### Required work
Can you swap "scale label" for "axis label" in the stretch of the material from the line containing "The height and" through the line containing "Action: 1121,190", and give back only those lines, otherwise unchanged, with the pictures left out?

### Data to process
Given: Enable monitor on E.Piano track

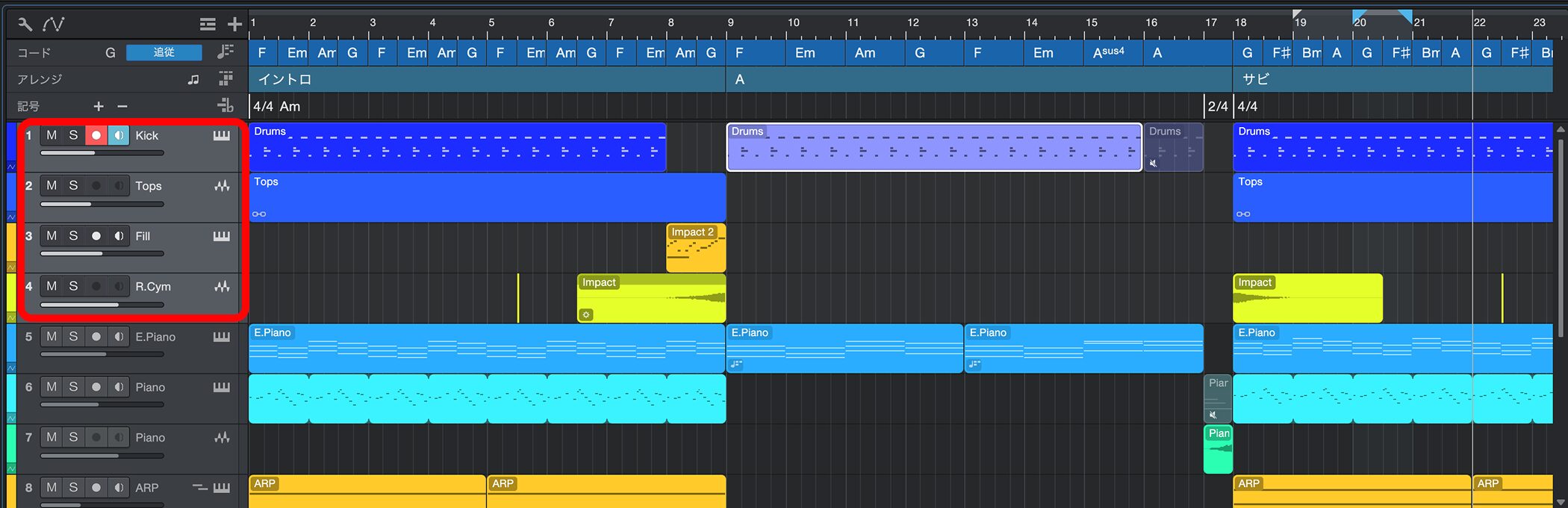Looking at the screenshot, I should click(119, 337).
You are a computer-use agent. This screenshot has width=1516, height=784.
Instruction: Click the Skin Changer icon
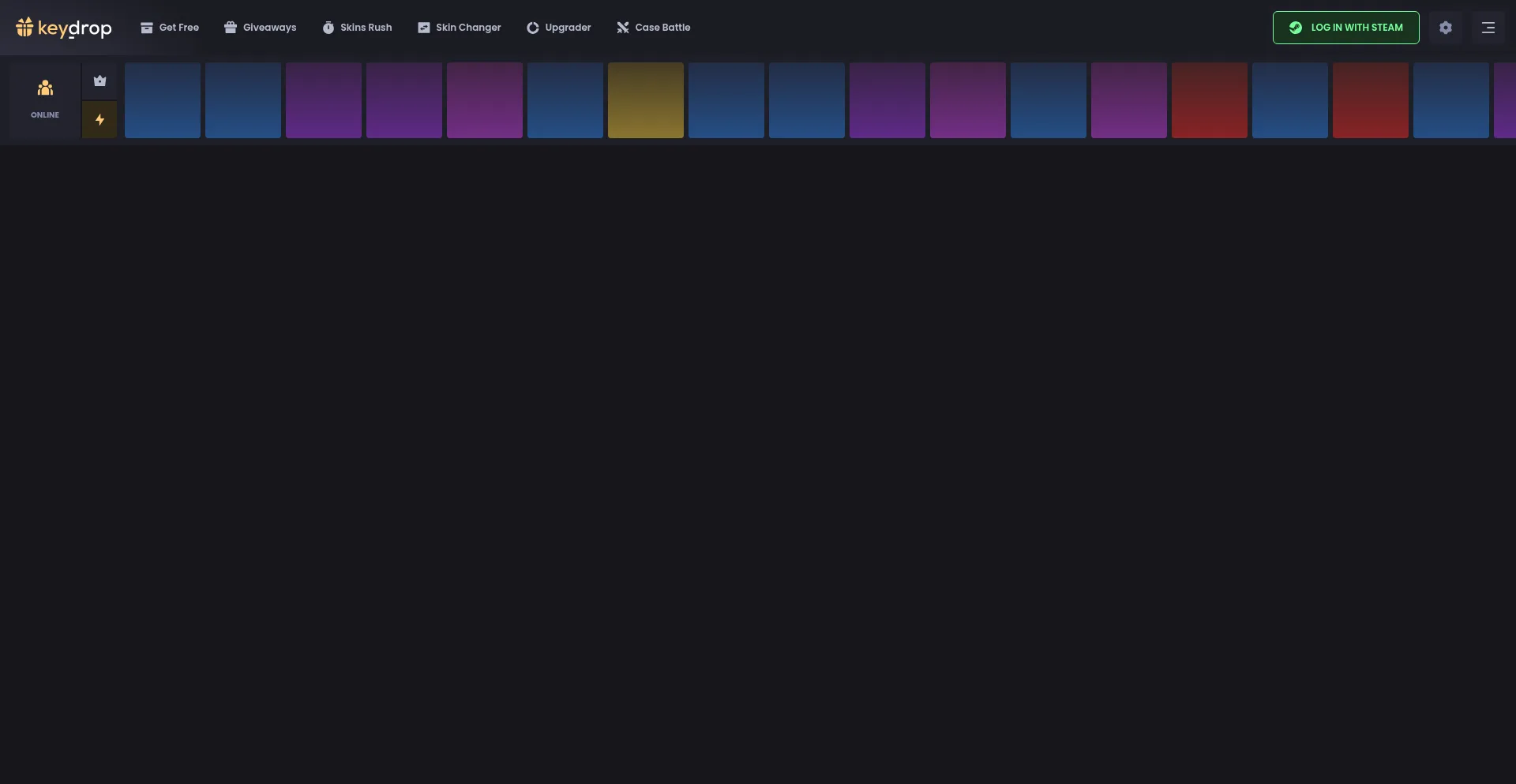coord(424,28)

--

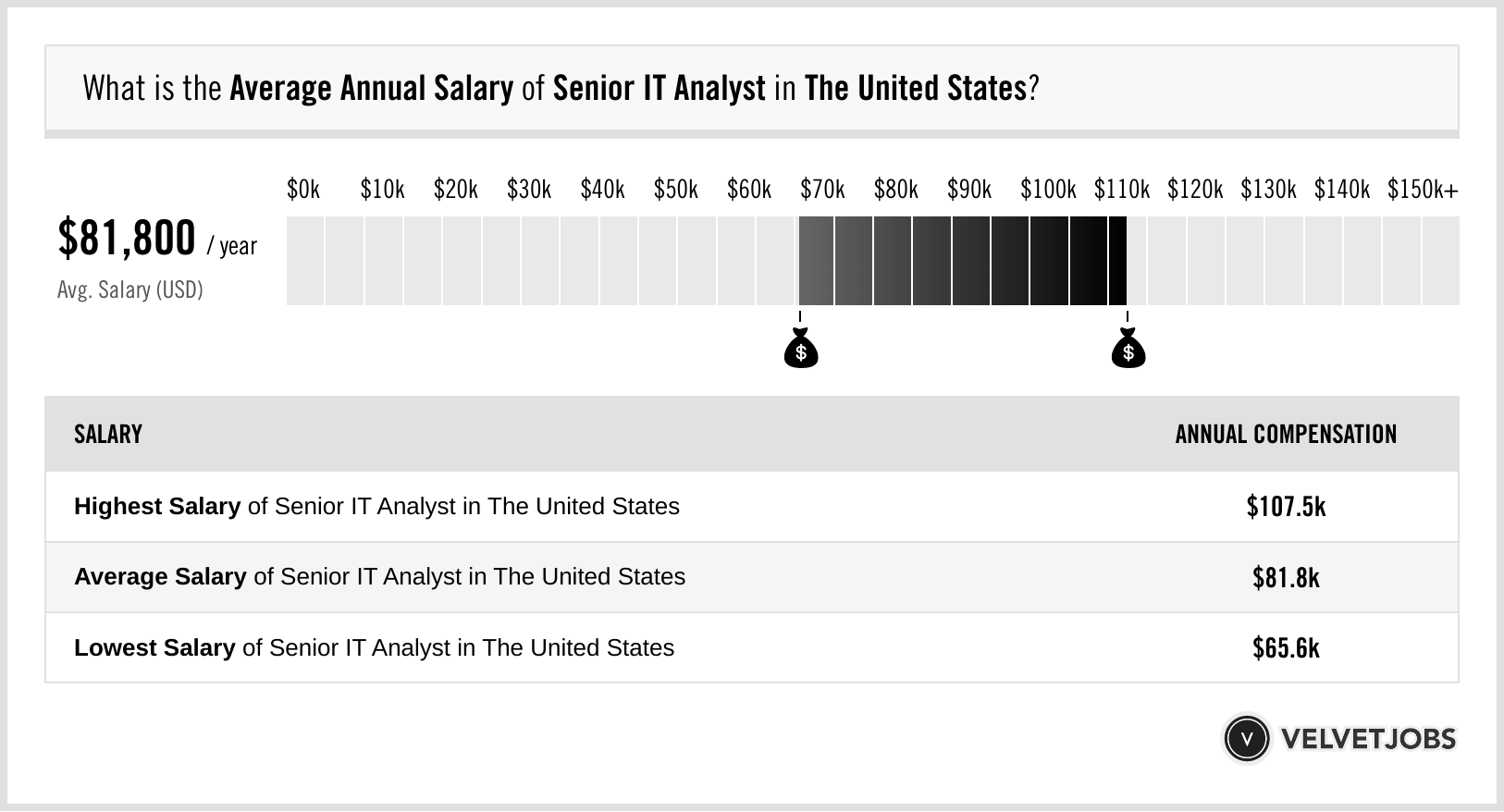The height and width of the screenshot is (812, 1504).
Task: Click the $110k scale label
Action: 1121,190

### Result for this exercise
The height and width of the screenshot is (812, 1504).
Task: Click the $110k axis label
Action: 1121,190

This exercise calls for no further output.